> [Exercise objective]: Only one stretch of the data below is wanted: the lines from the one with "1799x1012 pixels. At" through the one with "Given: Click the 技术要求 heading text", repeated exactly.

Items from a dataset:
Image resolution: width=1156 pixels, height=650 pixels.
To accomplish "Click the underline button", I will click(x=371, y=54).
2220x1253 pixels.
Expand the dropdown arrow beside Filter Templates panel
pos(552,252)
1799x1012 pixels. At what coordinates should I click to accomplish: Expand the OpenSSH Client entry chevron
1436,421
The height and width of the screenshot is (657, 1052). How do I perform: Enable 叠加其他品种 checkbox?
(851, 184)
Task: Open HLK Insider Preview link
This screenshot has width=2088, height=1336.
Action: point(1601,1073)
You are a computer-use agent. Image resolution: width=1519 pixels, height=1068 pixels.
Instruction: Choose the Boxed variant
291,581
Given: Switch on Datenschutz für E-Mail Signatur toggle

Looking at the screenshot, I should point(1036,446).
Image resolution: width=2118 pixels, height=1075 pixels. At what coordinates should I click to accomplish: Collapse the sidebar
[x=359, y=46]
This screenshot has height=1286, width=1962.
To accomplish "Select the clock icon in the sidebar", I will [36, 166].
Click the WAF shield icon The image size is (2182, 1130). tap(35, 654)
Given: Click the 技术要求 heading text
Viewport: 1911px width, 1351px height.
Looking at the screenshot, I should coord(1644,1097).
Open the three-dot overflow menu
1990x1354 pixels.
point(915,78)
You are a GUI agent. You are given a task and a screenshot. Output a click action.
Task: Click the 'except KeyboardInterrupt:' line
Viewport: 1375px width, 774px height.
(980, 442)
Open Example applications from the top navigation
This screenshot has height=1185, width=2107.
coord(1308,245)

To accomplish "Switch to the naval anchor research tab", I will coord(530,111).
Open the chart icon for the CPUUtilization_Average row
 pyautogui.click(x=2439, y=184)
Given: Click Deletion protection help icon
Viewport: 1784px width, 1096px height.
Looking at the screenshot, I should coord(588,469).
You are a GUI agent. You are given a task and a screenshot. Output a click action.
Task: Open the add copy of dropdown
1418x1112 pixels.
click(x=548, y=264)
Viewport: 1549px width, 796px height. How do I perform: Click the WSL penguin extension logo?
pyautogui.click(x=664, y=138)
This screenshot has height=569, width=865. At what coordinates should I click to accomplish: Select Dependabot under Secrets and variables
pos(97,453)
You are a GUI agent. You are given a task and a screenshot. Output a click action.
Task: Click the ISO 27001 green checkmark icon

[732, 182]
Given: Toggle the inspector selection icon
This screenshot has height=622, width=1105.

> [Answer below]:
1799x1012 pixels. At what coordinates should I click to accomplish: Expand the OpenSSH Client entry chevron
1436,421
The height and width of the screenshot is (657, 1052). How do I perform: Enable 叠加其他品种 checkbox?
(851, 184)
Task: Open HLK Insider Preview link
This screenshot has width=2088, height=1336.
Action: point(1601,1073)
You are a computer-use agent. Image resolution: width=1519 pixels, height=1068 pixels.
Instruction: Choose the Boxed variant
291,581
Given: Switch on Datenschutz für E-Mail Signatur toggle

Looking at the screenshot, I should point(1036,446).
Image resolution: width=2118 pixels, height=1075 pixels. At what coordinates should I click to accomplish: Collapse the sidebar
[x=359, y=46]
This screenshot has height=1286, width=1962.
To accomplish "Select the clock icon in the sidebar", I will [36, 166].
Click the WAF shield icon The image size is (2182, 1130). tap(35, 654)
Given: Click the 技术要求 heading text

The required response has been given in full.